Sunday, November 6, 2011

My Coping Skill are Fine Thank You


I was laying in bed with my boy having a fantastic cuddle time when we decided to check the Blog out.  The comments are great, the encouragement and compliments are greatly appreciated and then I stumbled on this comment from "Puzzled" : 


"I'm not laughing with you. I agree that a well-placed joke can help lighten a stressful situation. But, such jokes are usually self-effacing, or are otherwise between friends. From the quips you have shared above you risk appearing arrogant, defiant and self indulgent. When any child harms someone else, whether the child is on the spectrum, has ADHD, Downs Syndrome, or any of the range of cognitive or behavioural disorders, you should be careful not to appear to dismiss & mock the situation. Learn a better coping strategy & you will get a great deal more support if you respond with maturity & humility. If you feel mortified & like you want to cry, just say that! Why is it unpalatable to be honest about autism? Your comment to a stranger, "well I guess insurance would get her a new house... awesome", was in poor taste. Yet you are critical when people won't indulge you? This whole 'they don't walk in my shoes' mentality is destructive and does not give us license to treat others with contempt."


Now for my rebuttal.   I was very taken aback by many of the assumptions made in regards to my blog post.  Granted I know you didn't say that I actually was arrogant, defiant or self indulgent but to make the comment that I could be seen as those lovely adjectives was a tad bit harsh.  I think by assuming you know everything about my situation and who I am by one blog post can be seen as Arrogant.  

Never in that post did I say that I don't fix my sons behaviors.  If and when my son hurts another child or person the proper measures are taken to insure that he understands it was NOT ok and that it does not happen again.  As for the candle incident I was not there, my in laws had my son, I was told about it hours later.  If I was there I WOULD NOT dismiss the situation that occurred and I would take care of it properly according to our behavioral plan.  As for the stranger that gave me a look, maybe I was harsh towards her.....but she is also the same woman who kneed my one year old daughter in the face because she ASSUMED she was a Dog.  Why thinking kneeing a 10 pound dog is acceptable either is beyond me, but I digress. 

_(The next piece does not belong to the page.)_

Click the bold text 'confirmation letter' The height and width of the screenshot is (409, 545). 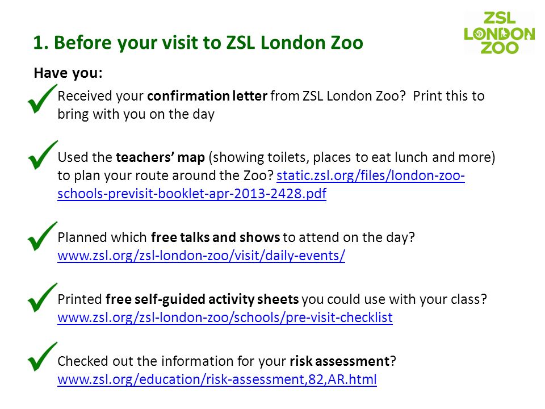click(x=207, y=96)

You ask why it is "unpalatable" to be honest about Autism....I am being honest about Autism.  This is it....I'm laying it all out for ya right here.  My coping skills are fine, this is my coping skills.  I am not saying it is not ok to cry, but I rather have my children and my husband see me as a happy mother then a mother who is sobbing in self wallowing pitty day in and day out because my son has run into the street over and over no matter how many times the issue is corrected, over corrected, disciplined, ignored.....I refuse to let this take over who I am as a person so that I can cry all day.  Because THAT IS AUTISM, a crappy disorder that can bring a Grown man to his knees in tears.  


I have no Idea if you have a child on the spectrum, nor am I going to assume you do or you don't.  The comment you made:

"This whole 'they don't walk in my shoes' mentality is destructive and does not give us license to treat others with contempt.""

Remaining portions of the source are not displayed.